··· Supplied passage ···
Saturday, March 26, 2011

Flashbacks Pull Forward

There are moments when I am mothering Wesley that I have vivid flashbacks to my own childhood. As he gets older, they seem to be coming more frequently. They are not average memories, but visceral ones where sensation is vivid, as if being relived.

I pour cupfulls of water over his back in the bath. I can remember anticipating the warm water rolling over my shoulders, how it felt flooding over my back. I remember thinking that my parents were so good at keeping it out of my eyes as I leaned my head back to have my hair rinsed. Warm, soothing relaxation.

I stroke tiny wisps of hair around his ears. I am transported to Illinois, my Mom sitting on the side of my bed, stroking my hair to help me sleep. I feel how softly she brushes it, sometimes back, sometimes behind my ear, it feels like the touch of silk lulling me. I can remember the confusion of awakening after drifting off to sleep, shocked that my Mom is no longer at my side. Is this why Wesley screams when he awakens?

I carry him from the stroller after a jog. I have the vague awareness of my Dad lifting me from the car, sometimes a notion of going up stairs, and the feeling of knowing I was being taken care of.

Will Wesley remember these things? The tiny moments we parents may forget even happened get imprinted in the child's mind. Wesley notices the awnings flapping in the wind, the dog who is nearly out of sight, the string of loose carpet in the corner. He will likely remember parts of our daily routines, but he will also remember the little happenings, unexpected moments.

Did my parents love these moments? Did they feel as if they were showering me with adoration and security as they did it, or was the caring act enough in itself? They probably couldn't imagine the comfort I feel even now as I remember the events.

Being a parent sparks memories of our own childhoods, encourages us to revisit them. More than a simple act of remembering, I am connecting to a physical memory of childhood in a way I had rarely experienced before parenthood. It is as if the moments are imprinted in my body and are accessed through my mothering Wesley.
··· Information supplied ···
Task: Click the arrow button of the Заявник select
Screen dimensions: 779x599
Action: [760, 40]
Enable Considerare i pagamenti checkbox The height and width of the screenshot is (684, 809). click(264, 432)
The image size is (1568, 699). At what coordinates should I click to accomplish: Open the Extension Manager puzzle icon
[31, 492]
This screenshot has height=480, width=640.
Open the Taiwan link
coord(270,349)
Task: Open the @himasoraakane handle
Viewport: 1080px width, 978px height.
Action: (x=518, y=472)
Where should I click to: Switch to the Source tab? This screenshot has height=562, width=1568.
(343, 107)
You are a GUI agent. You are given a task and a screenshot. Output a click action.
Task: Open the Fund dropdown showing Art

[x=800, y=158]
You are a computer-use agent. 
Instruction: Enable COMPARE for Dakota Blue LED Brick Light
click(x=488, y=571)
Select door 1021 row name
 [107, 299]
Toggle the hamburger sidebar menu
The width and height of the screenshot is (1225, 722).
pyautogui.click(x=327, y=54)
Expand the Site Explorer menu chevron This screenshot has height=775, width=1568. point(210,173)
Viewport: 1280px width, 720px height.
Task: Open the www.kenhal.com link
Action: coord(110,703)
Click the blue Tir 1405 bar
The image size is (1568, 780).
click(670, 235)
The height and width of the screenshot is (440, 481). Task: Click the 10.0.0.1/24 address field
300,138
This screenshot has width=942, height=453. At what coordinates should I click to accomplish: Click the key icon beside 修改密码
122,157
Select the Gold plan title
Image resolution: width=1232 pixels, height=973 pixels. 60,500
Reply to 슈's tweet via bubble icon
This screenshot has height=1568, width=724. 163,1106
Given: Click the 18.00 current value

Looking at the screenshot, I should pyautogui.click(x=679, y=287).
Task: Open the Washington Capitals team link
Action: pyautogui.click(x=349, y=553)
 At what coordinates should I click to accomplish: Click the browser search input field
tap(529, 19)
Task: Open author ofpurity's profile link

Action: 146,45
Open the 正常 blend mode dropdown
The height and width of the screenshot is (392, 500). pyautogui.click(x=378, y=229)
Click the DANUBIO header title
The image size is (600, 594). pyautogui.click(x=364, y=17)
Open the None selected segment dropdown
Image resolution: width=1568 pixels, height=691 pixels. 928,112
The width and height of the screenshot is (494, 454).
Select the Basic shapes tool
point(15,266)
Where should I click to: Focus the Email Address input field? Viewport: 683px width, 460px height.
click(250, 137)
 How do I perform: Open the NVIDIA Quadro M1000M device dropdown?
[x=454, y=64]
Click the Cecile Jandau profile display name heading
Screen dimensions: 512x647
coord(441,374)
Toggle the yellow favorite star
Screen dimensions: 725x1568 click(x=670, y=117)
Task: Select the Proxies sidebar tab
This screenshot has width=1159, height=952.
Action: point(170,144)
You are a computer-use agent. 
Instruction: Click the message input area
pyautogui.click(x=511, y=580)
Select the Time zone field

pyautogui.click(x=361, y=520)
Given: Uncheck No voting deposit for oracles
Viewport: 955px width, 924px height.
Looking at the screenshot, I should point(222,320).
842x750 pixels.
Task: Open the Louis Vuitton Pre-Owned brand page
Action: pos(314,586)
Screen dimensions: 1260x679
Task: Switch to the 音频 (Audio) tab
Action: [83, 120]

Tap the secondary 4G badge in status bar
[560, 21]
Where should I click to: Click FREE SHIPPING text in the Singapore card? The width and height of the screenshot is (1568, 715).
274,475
···
Explore the material:
• a. In the post on parenting flashbacks, to which state is the writer transported when stroking the hair around Wesley's ears?
• b. Rewrite the post on parenting flashbacks from "There are moments when" up to and including "if being relived.", switching "flashbacks" to "recollections".

Task-by-task answers:
• a. Illinois.

• b.
There are moments when I am mothering Wesley that I have vivid recollections to my own childhood. As he gets older, they seem to be coming more frequently. They are not average memories, but visceral ones where sensation is vivid, as if being relived.